What you are asked to do: Note how many lines in the entries below contain the string "header", and answer with that number and no other text.

Data section:
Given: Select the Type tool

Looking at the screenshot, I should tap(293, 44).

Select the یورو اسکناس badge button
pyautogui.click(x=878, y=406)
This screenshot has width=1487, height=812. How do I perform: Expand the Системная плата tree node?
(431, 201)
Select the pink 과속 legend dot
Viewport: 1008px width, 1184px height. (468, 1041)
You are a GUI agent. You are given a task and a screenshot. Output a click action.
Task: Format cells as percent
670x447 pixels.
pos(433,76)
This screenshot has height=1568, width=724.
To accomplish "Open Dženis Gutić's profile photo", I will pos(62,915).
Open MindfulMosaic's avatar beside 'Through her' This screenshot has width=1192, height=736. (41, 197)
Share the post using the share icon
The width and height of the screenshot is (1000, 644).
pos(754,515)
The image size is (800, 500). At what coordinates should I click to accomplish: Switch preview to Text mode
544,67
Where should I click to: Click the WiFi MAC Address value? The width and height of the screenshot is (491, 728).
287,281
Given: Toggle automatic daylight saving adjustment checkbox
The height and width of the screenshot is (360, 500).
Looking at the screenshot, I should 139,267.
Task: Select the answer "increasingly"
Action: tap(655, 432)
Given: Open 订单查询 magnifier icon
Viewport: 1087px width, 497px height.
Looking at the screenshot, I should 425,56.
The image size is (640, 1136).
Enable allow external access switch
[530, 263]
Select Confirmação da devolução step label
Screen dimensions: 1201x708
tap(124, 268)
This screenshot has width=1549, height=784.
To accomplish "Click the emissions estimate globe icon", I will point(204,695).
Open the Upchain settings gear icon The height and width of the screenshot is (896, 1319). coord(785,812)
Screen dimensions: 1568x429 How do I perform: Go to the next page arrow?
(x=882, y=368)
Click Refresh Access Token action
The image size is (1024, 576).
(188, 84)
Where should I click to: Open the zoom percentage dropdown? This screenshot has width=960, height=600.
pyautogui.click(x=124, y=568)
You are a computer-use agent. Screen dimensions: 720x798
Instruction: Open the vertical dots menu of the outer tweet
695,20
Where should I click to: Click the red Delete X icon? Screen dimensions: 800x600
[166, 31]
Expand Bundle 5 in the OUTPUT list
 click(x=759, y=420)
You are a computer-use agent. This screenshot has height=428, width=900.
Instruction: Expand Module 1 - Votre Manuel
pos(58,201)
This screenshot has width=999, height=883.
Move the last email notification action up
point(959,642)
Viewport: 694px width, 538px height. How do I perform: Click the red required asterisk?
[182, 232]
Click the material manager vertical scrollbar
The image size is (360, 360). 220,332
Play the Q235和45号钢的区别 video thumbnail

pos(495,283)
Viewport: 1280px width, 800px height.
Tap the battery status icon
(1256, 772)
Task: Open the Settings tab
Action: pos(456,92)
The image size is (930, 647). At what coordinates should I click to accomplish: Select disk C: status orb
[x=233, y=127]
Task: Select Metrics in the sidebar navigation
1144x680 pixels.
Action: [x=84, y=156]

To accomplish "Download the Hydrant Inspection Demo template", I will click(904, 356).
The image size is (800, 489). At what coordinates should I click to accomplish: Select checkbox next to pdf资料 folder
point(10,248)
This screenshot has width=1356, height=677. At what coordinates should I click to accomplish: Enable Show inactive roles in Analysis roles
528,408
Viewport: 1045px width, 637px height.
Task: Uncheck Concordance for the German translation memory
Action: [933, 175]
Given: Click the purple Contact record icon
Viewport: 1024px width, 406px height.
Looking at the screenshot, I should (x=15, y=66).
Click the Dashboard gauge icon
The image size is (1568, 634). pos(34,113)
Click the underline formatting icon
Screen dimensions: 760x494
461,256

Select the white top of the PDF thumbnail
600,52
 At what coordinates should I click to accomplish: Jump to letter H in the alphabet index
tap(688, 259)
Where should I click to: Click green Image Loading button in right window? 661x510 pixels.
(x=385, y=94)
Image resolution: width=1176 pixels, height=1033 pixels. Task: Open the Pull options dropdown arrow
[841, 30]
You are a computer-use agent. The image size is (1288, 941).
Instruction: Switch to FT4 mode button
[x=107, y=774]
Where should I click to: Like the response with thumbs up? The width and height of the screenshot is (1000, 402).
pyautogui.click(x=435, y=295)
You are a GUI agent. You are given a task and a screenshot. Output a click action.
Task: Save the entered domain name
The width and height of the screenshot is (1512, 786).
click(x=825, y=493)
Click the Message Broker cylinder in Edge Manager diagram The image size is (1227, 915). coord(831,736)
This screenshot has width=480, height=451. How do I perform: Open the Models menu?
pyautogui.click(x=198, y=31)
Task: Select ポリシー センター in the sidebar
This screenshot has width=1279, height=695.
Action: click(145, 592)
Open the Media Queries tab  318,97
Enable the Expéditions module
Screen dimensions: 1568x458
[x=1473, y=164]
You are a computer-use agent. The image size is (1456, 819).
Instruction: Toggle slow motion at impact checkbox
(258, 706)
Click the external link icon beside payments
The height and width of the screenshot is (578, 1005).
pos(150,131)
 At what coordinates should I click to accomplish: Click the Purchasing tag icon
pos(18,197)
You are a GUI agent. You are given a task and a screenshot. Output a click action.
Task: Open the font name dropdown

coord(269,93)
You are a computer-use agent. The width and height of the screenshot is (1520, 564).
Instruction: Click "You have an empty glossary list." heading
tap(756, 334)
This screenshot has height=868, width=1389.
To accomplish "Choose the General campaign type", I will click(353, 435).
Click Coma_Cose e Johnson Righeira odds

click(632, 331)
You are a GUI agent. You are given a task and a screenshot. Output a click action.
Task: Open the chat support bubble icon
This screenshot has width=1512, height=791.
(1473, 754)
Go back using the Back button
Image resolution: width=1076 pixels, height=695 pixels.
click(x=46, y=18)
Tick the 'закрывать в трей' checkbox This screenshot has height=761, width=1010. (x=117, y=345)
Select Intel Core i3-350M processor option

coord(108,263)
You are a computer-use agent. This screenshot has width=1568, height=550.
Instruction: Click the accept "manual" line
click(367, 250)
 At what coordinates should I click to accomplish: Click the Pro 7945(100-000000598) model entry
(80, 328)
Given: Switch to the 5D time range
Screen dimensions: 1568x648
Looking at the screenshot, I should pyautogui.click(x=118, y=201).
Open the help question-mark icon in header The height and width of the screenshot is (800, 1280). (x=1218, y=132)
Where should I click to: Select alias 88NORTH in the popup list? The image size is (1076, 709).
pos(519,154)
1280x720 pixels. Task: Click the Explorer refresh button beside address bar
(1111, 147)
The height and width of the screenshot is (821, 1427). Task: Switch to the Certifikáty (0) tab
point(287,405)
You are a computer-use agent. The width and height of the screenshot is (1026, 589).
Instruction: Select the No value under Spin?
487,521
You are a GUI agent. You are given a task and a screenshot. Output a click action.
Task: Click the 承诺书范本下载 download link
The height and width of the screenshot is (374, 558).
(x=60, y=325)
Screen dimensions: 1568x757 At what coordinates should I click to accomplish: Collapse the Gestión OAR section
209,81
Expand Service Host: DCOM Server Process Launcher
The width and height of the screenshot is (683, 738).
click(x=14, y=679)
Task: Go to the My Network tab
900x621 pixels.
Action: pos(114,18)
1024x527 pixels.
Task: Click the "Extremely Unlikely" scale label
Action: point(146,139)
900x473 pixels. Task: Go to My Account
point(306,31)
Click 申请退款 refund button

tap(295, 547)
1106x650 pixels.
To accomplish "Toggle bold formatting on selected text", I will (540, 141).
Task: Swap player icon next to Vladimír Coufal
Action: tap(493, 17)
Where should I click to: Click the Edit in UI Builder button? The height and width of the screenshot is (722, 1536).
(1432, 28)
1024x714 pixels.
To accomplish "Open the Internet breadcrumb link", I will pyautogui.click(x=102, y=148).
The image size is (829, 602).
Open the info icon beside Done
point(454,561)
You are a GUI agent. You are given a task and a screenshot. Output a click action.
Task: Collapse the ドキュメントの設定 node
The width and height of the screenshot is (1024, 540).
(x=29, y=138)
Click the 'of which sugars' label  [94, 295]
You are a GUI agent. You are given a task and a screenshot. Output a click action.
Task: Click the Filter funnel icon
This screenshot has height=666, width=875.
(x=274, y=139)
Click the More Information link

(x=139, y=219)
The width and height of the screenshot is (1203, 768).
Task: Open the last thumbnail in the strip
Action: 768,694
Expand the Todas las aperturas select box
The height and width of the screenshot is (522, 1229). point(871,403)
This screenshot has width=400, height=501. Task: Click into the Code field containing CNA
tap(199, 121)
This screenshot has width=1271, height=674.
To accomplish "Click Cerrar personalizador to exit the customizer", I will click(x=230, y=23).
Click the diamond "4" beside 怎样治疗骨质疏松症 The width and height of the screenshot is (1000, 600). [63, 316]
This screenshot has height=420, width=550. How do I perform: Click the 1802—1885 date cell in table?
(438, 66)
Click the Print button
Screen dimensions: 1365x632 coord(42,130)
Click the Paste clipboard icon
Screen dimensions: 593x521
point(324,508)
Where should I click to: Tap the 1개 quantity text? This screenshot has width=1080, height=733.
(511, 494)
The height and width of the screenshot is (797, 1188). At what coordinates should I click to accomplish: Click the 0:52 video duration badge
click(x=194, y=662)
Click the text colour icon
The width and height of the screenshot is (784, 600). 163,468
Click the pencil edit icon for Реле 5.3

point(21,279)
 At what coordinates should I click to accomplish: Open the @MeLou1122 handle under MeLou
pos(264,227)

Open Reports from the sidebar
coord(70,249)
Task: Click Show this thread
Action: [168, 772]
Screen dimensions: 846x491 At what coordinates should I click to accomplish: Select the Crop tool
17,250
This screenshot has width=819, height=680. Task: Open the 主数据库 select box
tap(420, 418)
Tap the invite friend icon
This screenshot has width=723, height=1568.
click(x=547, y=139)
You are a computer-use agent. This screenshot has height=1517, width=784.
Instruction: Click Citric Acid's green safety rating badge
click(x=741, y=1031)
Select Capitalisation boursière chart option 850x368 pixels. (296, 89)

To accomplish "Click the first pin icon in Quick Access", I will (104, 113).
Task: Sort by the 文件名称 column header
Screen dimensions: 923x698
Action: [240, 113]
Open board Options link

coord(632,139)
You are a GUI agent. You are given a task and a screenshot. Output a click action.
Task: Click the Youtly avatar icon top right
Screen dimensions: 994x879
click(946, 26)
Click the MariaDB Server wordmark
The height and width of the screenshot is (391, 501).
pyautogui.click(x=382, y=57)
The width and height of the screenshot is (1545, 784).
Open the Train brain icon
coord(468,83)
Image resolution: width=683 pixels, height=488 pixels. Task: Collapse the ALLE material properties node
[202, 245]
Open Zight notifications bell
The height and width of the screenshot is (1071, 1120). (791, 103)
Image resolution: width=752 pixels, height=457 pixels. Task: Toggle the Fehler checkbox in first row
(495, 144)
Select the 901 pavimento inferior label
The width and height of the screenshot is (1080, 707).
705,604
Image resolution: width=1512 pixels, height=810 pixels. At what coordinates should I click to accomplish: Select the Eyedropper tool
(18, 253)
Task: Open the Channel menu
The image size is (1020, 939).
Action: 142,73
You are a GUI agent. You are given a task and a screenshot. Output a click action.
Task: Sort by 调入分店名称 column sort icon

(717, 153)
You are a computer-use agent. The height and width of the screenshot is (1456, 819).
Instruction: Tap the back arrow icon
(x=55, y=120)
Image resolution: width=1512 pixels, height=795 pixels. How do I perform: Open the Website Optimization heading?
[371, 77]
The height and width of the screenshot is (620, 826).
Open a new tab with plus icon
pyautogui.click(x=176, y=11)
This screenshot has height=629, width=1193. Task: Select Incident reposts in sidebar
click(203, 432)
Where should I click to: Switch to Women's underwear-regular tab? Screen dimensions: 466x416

The completed task: 2